Hauk did not respond to these questions and would only say he knew that this was a sensitive issue and hoped to find a solution soon.

From there, the group went to the offices of Fresenius to ask the clinic to accept treat some patients. 

The distress is drawing to a close

The faith and patience were the main sources of hope for the group of former patients of the dialysis clinic at Grady who had to wait until the last minute to see whether they would receive the treatment they need to stay alive.

The days before the end of Grady Hospital's contract with Fresenius private clinic, which guaranteed the continued treatment of patients, were of great distress for advocates, patients and their families.

But on Sunday, August 28 all found a moment of peace in the Oakhurst Presbyterian Church.

During the church service, the congregation called for "clarity in the minds and hearts" of leaders who can provide a solution to the crisis called dialysis. There were songs, prayers and tears. All in English and Spanish.

"We are worried, but happy to be together. We are like a family, we know for many years, "said Adolfo Sanchez, one of the patients.

The meeting was organized by the lawyer of Advocates for Responsible Care, Lindsay Jones, who after the religious ceremony was addressed to patients to inform them of the latest developments.

The event was attended by DeKalb County Commissioner Larry Johnson, who was the chief sponsor of a series of meetings between different private providers of dialysis, in order that they are committed to treat patients after the end of the contract.

At the end of the meeting, Angel Lopez, one of the patients, took the microphone and summed up the feelings of many who were there.

"I want to thank everyone who helped us for this work so great," Lopez said. "I just live for these machines and God. I ask my colleagues who do not faint, they have faith in the Lord and not lose hope. "

Organizing and

Anabel Quintanilla, another patient had not lost hope. Days before the church service was confident that everything would be solved.

"My whole family is with Jesus in the mouth and can not believe that I'm so quiet. What do you do? What put me to mourn? "Said Quintanilla, 36.

However, your body does not copy the strength of his spirit. Red blood cell count has dropped, so as happened last year when the clinic closed. At that time became so serious that they had to hospitalize her. This time she is ready to control your emotions and continue their struggle.

"I will not give up. We've struggled a lot and I will not give up now, "he said.

In the end, so much struggle gave good results, at least for a while.

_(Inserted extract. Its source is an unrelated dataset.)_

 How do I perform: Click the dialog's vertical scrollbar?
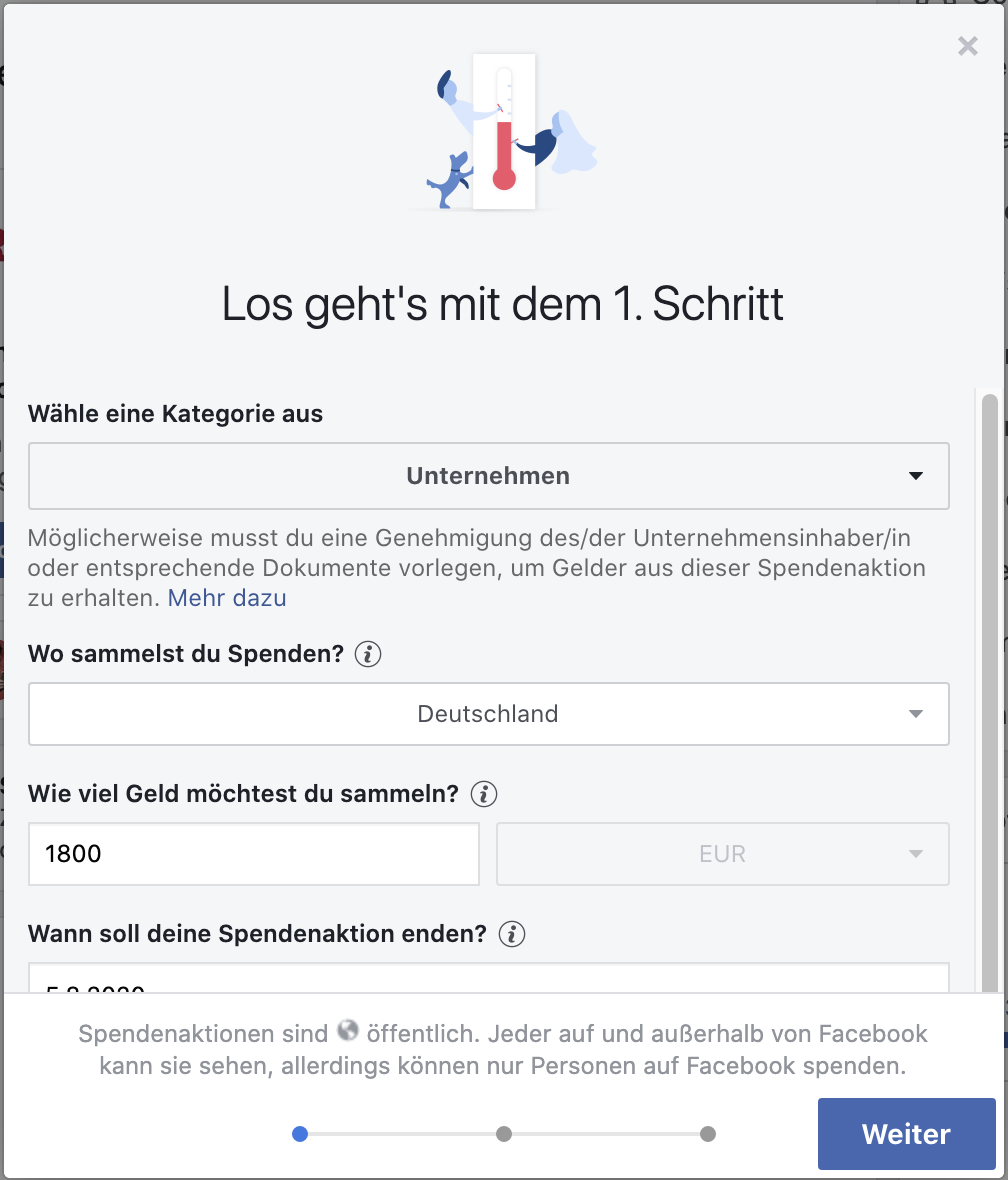(990, 692)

At a meeting hosted by Commissioner Johnson on Tuesday 31 August, Emory private providers of dialysis, Fresenius and DaVita, and Grady Hospital reached an agreement and together will give the 33 dialysis patients.

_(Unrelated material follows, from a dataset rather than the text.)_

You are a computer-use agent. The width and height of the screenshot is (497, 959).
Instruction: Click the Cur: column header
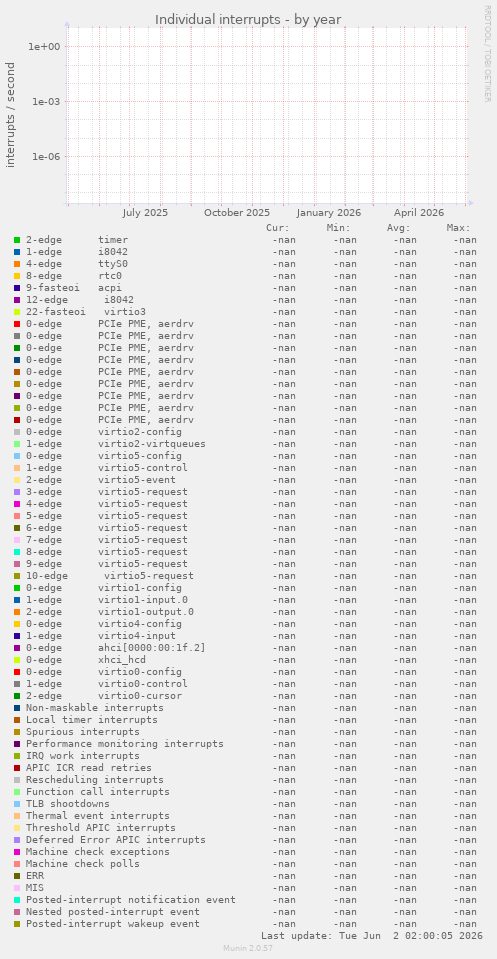pos(278,228)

Up to press time had not tuned the details, but there was a commitment by all parties, as Dorothy Leone-Glasser, president of Advocates for Responsible Care, one of the organizations involved in the negotiations.

"This is a small victory, but we still have much work to do. Until we see the written plan and have the details, we must be cautious, "he said.

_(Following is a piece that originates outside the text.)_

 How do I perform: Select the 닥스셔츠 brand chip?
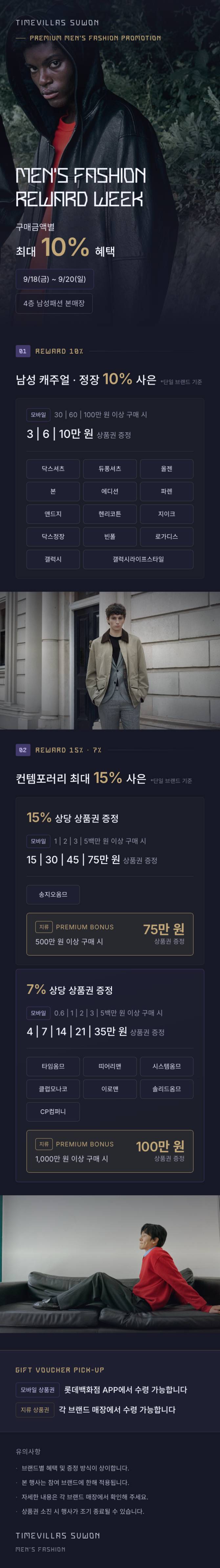(x=53, y=469)
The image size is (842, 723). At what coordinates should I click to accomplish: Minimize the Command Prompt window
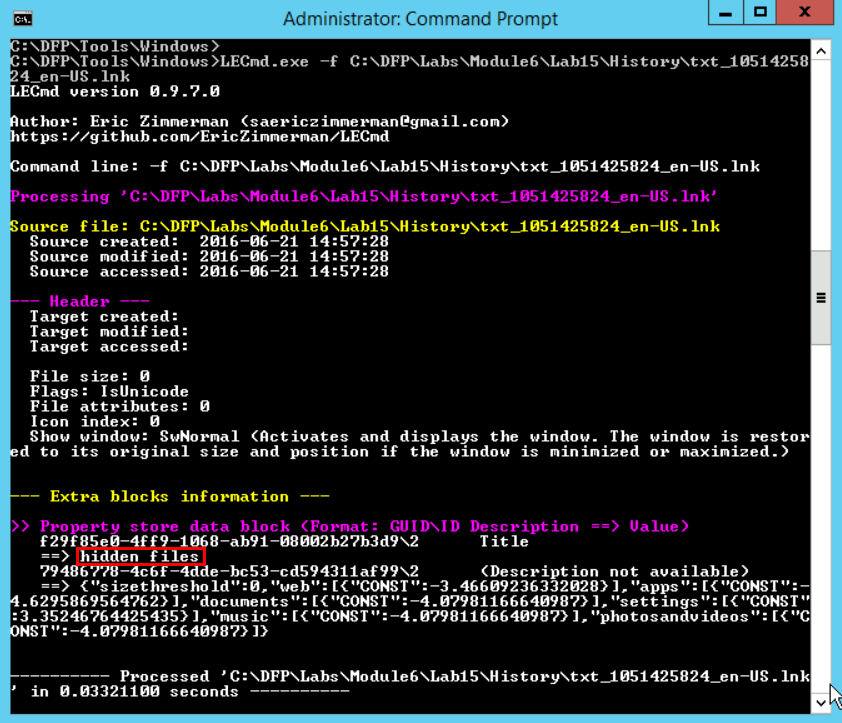point(727,14)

Although he remains optimistic, Leone-Glasser noted that the crisis is not over.

"We have to see what will happen to these patients long term," said the activist. "We have to think about all those people every week are being diagnosed with chronic kidney disease and who will need dialysis for life. What will happen to them? ". 

Meet the patients

We all do, but there are patients who can not live a day without dialysis.

-Anabel Quintanilla, 36. 

My dream is to work and health. I do not want a lot of money, but it is in good health.

-Adolfo Sanchez, 32.

Do not abandon us, we are very poor. If we fail to respond, because we die.

-Rosa Lira, 78.

Listen out loud the history of these patients into MundoHispánico.com

Linda Carolina Perez made this research as part of a project supported by The California Endowment Health Journalism Fellowship at USC's Annenberg School for Communication & Journalism.

Carolina Perez Linda wrote this story while Participating in The California Endowment Health Journalism Fellowships, a program of USC's Annenberg School for Communication and Journalism.